Oggi invece lo scetticismo ha intaccato anche il desiderio di partecipazione e coinvolgimento. Alcuni hanno addirittura parlato di crisi dei partiti, asserendo che si tratterebbe di un modello destinato al declino. Io non ne sono affatto convinto. Se tra i tanti fattori, la tecnologia, la globalizzazione e i suoi effetti hanno determinato una crisi di questo istituto, non lo si deve mettere in soffitta ma lo si deve ripensare con ancora più determinazione. In altre parole, i partiti vanno rinnovati, adeguati ai tempi senza perdere mai di vista il loro scopo e i loro valori. Il carattere ideologico si sta affievolendo sotto i colpi di una realtà sempre meno incline ad essere classificata in maniera netta e definitiva. Ci si preoccupa quindi che possa venir meno il comune senso di appartenenza, il vero collante di una formazione politica. A questo timore si può rispondere soltanto in un modo: favorendo il coinvolgimento. Come si fa?

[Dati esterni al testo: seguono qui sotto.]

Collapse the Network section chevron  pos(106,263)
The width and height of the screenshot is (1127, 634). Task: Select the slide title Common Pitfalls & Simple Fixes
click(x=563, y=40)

Partecipare prima presupponeva l’essere in un determinato luogo, come ad esempio i circoli, oggi invece spesso si è attivi in rete? Basta questo? Ovviamente no, ma un uso consapevole e maturo della rete e in particolare dei social network, diventa estremamente rilevante, perché la comunità digitale di un partito è formata da donne e uomini in carne e ossa che poi nei circoli si incontrano davvero. La Rete può mettere i territori in contatto tra di loro e con i dirigenti, gli amministratori e i parlamentari. Con la velocità permessa dalla tecnologia, le notizie infatti circolano più facilmente e le buone pratiche presenti in alcune realtà possono essere conosciute anche in altre parti e magari riprodotte in altri territori ancora. Circoli e Rete quindi possono coesistere, devono coesistere con i primi che usano la seconda per comunicare tra di loro e con il centro del partito e poi con la seconda che moltiplica il coinvolgimento. Ho parlato delle finalità teoriche della nuova struttura di un partito in cui struttura tradizionale fatta di circoli e federazioni da una parte e nuovi mezzi offerti dalla tecnologia dall’altra, vengono integrati. Ora vorrei chiarire in che modo tradurre in pratica questo modello.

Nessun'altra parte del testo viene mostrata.